The news that financial services companies are turning their backs on social media, as reported by Anthony Cooper of Pearlfinders, was no shock to anyone who has witnessed the very public shattering of the banking industry’s reputation in the UK and across the globe.
For any organisations facing crises in the mainstream media, social media channels can quickly become a very sharp thorn in the side.
Negative publicity on social media grows exponentially – or even virally – in much the same way as any other form of engaging content.
Users make posts that are visible to their friends and family, who then have the opportunity to jump on the bandwagon and twist the knife if they feel like it.
With people all over the world only too eager to vent spleen on social channels about the banking crisis, it is little wonder that only 6 per cent of financial services companies invested in social media in Q2 this year, compared to 22 per cent in Q4 last year.
However, the lack of investment in social media is leaving large banks exposed. After all, people will discuss the banking crisis on social channels whether the banks choose to engage in conversation or not.
Earlier this year, HSBC’s group marketing director Chris Clark openly spoke about his responsibility to engage in “potentially difficult conversations” with customers, but he also alluded to scepticism towards channels like Facebook within his company.
He told Brand Republic: “What we often worry about is the stuff that’s outside of our control. We’re looking at it in the sense of how we make sure we’re looking after our customers. We don’t want to be taking part in marketing through Facebook if what happens is that those things feel intrusive or unfair. We undoubtedly need to look long and hard at how we get the best out of those platforms. We need to be clear how our customers feel first.”
Mr Clark might need to move quickly. As Anthony Cooper rightly indicated in his article, brands and organisations cannot afford to remove themselves from the social media mix for long. Even large financial institutions are vulnerable to the danger of social media savvy retailers entering their markets.
The Social Future
A report by technology research firm Gartner this month urged organisations of all sizes to overcome fear of criticism and negative publicity and “implement approaches to handling social media now”.
Carol Rozwell, vice president at Garner, said: “We urge organisations to do three things.
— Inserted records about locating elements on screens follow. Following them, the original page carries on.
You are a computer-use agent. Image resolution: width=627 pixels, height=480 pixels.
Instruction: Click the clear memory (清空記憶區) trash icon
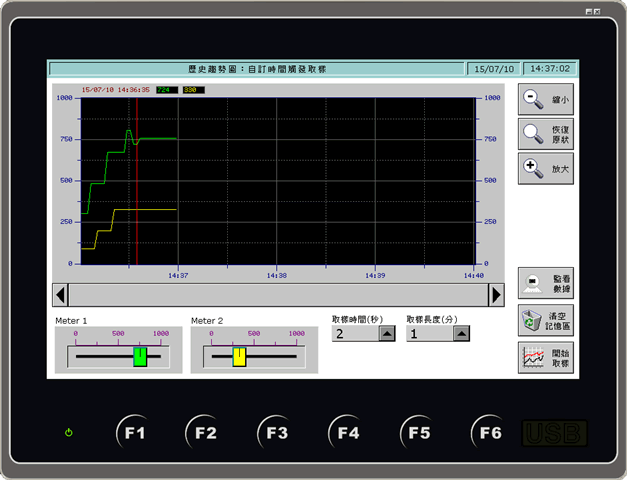tap(546, 321)
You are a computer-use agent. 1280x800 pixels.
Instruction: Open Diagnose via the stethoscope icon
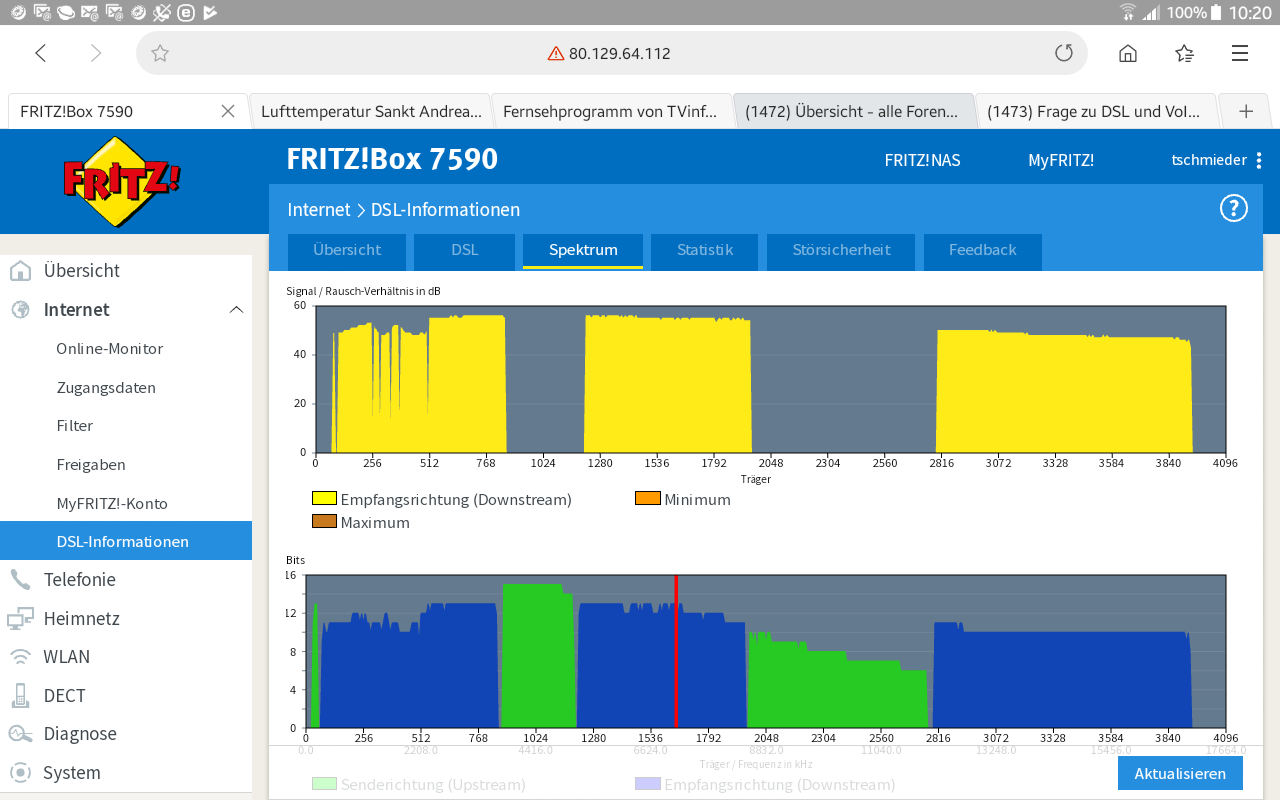pyautogui.click(x=22, y=733)
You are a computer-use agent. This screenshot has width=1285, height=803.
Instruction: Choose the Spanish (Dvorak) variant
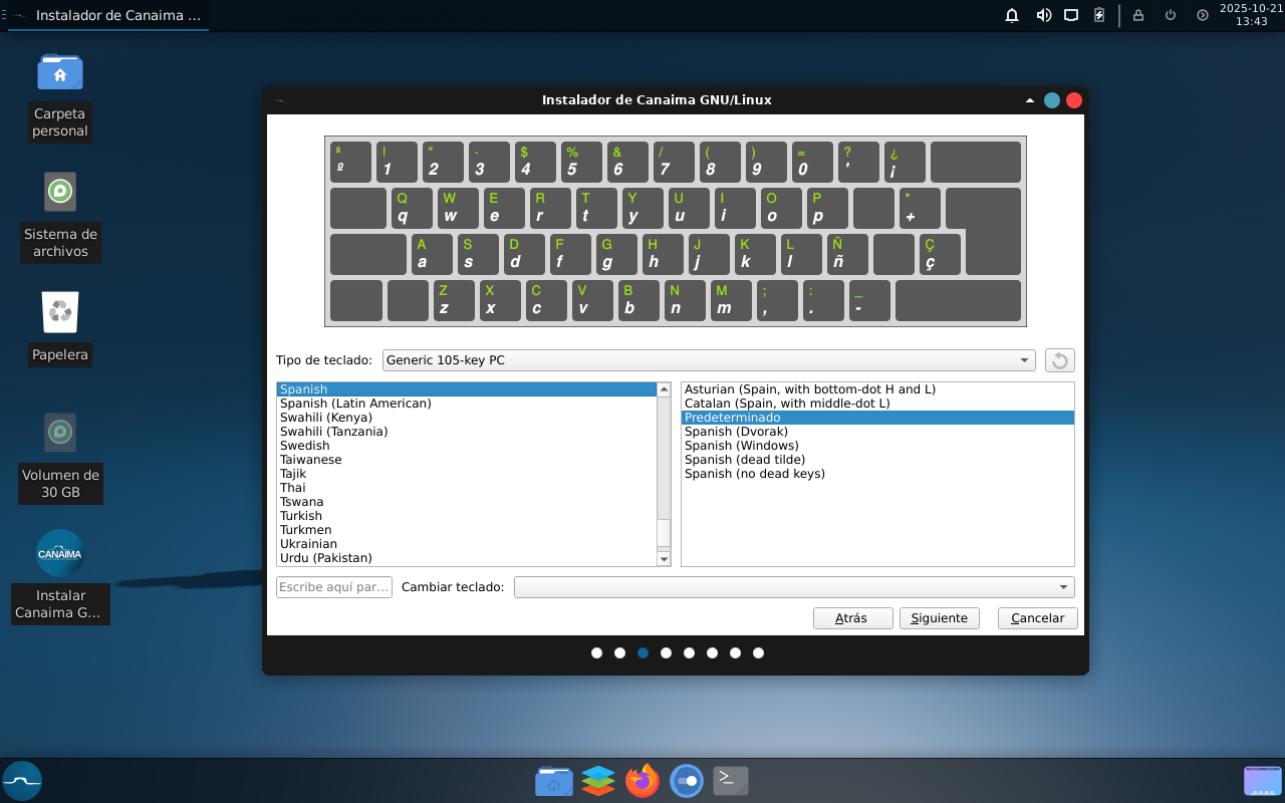[x=740, y=432]
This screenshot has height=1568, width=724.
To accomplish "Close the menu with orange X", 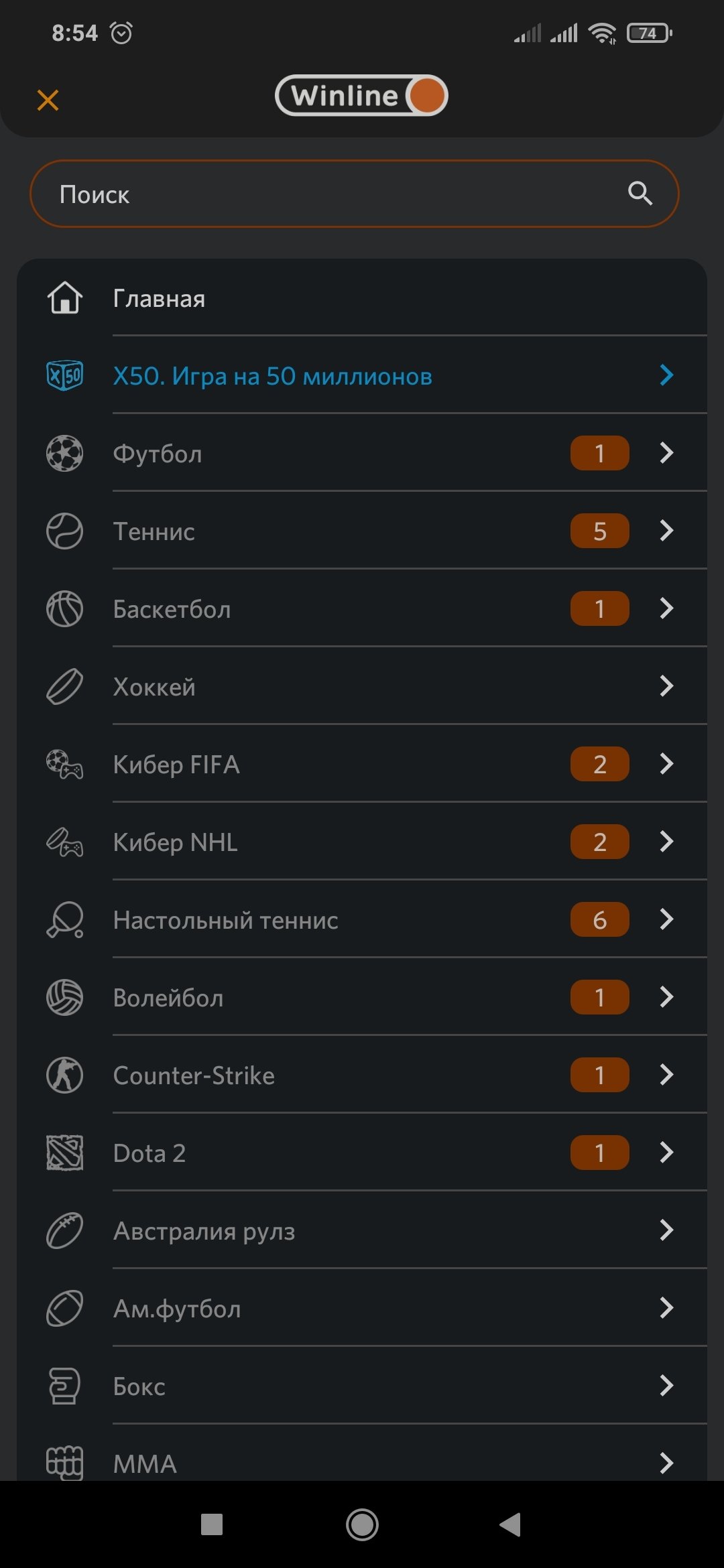I will point(48,100).
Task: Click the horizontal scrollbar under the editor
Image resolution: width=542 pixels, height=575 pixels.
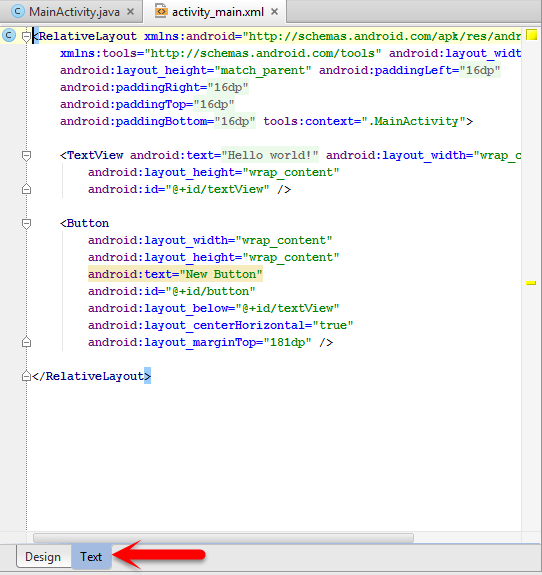Action: (x=223, y=538)
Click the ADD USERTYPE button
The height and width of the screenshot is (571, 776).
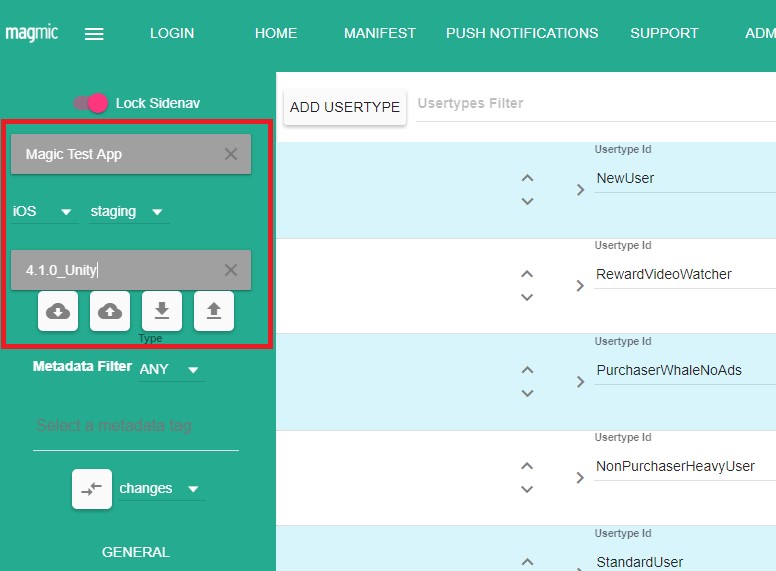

Firstly, participate — it’s important that organisations don’t let a fear of someone saying something bad about them stop them from participating in social media.”
A Brandwatch study earlier this year found that 50 per cent of Twitter users complain because they want brands to learn from their mistakes. In this way, social media can help increase corporate responsibility, and organisations should look to take advantage of this invaluable source of feedback, rather than run from it.
The financial services industry has a lot of work to do in repairing its reputation with the public. The sooner it re-engages meaningfully with its social media audience, the sooner that process can begin.
Who is getting it right?
As highlighted by Mashable some three years ago, San Francisco-based Wells Fargo is a great example of a bank ‘getting it right’ on social media.
By utilising a Twitter account to actively encourage feedback from customers, the bank has made itself approachable and personable. Regular tweets offering advice and engaging customers in competitions and campaigns ensure that the bank’s feed is much more than just a customer service stream. https://twitter.com/Ask_WellsFargo
Given that 60% of consumers expect brands to respond via social media, banks must grasp the opportunity not only to minimise the damage of negative online PR, but also to increase their brand equity through meaningful engagement with a customer base for whom trust is all important.